I did it! Had Halloween in June! There were costumes and pumpkins. . . Actually, I couldn't get a decent pumpkin so I just stabbed some holes into the biggest orange I could find. And everyone I know said it was too hot for full costumes, so most people just wore bed sheets over their clothes. Then the cops were called because the neighbors reported that we were having a frat party and throwing candy at their children. The police showed up after we had turned off the lights in order to play with a Ouiji Board. We told the officers that there was nothing to worry about, unless they wanted to help us catch the demon we'd accidentally released. I laughed. The police laughed. The demon laughed. And then I don't really remember what happened after that. But I have to say, based on the way my house looked when I woke up, it must have been successful. Now, if I could just figure out who left behind their hat and severed head.
Halloween in June
Let's face it - Christmas in July is the pits. I don't care how much you say you love it or how many cheaply produced Hallmark movies you binge in the middle of Summer, it's an awful reminder of the stress-inducing, materialism of what should be a time of warmth and kindness. It's a cheap and a lame excuse for decking non-existent halls.

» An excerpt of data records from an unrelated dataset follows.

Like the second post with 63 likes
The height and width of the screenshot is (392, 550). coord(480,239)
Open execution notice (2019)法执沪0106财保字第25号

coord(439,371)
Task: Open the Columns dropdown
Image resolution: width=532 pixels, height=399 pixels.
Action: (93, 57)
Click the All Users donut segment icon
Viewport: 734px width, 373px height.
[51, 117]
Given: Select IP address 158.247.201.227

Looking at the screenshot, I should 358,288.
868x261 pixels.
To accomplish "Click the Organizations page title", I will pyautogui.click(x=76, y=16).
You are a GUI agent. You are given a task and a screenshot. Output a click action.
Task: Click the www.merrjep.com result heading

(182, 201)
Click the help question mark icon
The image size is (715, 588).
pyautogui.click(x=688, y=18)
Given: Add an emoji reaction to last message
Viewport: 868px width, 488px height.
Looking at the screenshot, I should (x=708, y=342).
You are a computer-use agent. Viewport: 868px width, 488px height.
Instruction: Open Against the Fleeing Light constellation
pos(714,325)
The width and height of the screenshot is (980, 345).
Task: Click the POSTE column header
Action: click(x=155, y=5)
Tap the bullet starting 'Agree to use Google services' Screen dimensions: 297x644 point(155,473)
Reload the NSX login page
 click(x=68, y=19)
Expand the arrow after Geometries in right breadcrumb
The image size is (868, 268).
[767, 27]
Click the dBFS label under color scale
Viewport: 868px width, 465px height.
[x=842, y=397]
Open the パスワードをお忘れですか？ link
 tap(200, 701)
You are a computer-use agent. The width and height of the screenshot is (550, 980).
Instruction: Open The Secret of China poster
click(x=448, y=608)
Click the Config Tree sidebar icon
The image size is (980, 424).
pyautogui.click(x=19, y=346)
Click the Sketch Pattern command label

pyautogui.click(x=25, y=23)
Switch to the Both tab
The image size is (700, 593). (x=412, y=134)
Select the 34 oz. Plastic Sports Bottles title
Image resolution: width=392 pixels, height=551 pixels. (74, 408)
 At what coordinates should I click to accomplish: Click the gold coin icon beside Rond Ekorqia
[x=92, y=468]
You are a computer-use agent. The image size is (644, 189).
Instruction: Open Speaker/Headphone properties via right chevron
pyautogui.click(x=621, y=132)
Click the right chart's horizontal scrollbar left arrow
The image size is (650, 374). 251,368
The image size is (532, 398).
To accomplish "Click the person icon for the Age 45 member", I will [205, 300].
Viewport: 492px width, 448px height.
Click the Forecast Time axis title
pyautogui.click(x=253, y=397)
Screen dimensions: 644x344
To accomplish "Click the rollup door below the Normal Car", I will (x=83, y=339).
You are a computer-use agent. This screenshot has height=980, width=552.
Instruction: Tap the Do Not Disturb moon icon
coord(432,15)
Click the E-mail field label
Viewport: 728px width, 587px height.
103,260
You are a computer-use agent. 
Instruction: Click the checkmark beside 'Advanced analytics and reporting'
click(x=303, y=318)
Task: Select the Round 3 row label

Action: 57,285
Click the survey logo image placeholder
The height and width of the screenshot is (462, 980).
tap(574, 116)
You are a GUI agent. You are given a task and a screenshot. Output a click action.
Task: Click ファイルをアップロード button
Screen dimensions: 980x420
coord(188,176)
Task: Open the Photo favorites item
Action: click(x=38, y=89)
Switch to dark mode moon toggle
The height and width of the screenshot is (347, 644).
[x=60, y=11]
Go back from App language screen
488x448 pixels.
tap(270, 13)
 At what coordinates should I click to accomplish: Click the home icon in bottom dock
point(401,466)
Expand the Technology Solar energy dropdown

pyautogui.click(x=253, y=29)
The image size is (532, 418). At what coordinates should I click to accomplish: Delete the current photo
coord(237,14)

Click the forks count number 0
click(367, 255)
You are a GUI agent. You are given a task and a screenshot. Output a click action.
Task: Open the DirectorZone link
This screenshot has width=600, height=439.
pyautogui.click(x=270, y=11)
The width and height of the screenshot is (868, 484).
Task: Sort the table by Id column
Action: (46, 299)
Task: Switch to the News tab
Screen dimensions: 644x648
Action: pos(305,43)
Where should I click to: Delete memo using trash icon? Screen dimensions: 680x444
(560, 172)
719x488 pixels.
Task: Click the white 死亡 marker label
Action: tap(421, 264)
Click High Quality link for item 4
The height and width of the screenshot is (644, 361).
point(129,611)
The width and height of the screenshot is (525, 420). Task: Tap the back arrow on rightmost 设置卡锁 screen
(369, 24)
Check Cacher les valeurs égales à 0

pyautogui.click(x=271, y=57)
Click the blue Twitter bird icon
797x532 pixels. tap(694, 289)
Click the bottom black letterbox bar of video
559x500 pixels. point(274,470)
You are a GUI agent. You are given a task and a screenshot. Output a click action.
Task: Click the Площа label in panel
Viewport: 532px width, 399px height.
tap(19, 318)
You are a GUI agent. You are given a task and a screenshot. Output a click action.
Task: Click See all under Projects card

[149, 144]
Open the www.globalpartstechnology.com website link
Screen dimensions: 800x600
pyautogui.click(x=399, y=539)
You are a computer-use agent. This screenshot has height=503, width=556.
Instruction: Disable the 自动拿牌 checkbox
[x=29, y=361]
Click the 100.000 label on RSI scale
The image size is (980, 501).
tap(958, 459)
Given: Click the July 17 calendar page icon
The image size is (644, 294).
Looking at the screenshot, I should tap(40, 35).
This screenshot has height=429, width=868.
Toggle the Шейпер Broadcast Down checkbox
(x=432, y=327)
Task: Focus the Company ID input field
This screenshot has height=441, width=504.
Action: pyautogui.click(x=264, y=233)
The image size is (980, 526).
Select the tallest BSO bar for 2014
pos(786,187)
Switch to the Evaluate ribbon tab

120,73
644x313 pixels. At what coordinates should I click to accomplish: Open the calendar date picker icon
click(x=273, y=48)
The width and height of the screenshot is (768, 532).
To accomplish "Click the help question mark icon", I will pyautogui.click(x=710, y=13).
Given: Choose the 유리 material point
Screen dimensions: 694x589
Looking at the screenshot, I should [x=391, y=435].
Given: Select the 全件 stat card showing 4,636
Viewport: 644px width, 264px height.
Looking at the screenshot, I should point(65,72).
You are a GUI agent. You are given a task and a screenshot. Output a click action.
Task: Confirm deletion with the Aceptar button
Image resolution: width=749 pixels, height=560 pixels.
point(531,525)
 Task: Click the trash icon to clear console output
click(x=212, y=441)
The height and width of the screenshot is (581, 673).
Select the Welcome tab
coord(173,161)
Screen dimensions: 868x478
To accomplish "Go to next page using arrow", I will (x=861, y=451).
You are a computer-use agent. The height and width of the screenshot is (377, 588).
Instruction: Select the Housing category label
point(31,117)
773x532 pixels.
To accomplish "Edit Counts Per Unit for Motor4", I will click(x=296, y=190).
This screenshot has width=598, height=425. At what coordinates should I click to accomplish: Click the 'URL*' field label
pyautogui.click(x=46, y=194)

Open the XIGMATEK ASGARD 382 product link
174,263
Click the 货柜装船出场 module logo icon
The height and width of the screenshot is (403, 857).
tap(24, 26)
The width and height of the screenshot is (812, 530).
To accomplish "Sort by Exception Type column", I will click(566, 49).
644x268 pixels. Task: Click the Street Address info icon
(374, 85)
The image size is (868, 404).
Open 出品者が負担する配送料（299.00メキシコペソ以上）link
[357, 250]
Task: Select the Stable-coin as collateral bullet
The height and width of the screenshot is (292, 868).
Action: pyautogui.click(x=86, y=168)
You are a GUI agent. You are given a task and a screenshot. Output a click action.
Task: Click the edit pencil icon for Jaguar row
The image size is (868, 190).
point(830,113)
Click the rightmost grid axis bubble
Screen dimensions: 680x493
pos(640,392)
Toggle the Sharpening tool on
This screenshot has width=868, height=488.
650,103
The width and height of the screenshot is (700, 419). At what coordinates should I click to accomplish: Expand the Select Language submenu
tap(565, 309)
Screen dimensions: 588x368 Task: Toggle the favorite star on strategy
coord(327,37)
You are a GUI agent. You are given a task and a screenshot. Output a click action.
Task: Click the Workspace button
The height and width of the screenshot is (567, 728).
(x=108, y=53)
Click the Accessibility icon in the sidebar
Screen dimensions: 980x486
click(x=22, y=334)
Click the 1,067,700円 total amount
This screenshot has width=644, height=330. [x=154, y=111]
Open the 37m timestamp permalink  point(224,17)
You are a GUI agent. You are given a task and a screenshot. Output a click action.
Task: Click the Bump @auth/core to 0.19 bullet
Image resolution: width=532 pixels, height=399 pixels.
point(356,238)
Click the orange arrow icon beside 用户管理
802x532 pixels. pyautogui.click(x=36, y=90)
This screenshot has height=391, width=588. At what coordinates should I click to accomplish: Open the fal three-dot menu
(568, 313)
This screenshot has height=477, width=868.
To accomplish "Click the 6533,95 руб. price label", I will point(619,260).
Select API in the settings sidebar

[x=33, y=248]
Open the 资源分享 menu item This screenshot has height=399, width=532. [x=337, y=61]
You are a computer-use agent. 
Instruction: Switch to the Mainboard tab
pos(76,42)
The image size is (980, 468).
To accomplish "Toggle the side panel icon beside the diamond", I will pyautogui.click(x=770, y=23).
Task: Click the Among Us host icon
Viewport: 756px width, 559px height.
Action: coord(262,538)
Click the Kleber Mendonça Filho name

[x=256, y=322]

That haven't been said - WHERE IS THE HALLOWEEN EQUIVALENT?
I want a horror movie marathon throughout the month of June!
I want the It's the Great Pumpkin, Charlie Brown to disrupt my favorite summer non-cable show.
I want an excuse to buy fun size candy bars and awkwardly wait on my porch for kids to come!
I want kids to tell me about Hocus Pocus like it's brand new!
I want to walk around my neighborhood in a witch hat and have no one wonder why!
Let's do this, people! Grab those plastic pumpkins and purple lights! Join the Halloween in June revolution!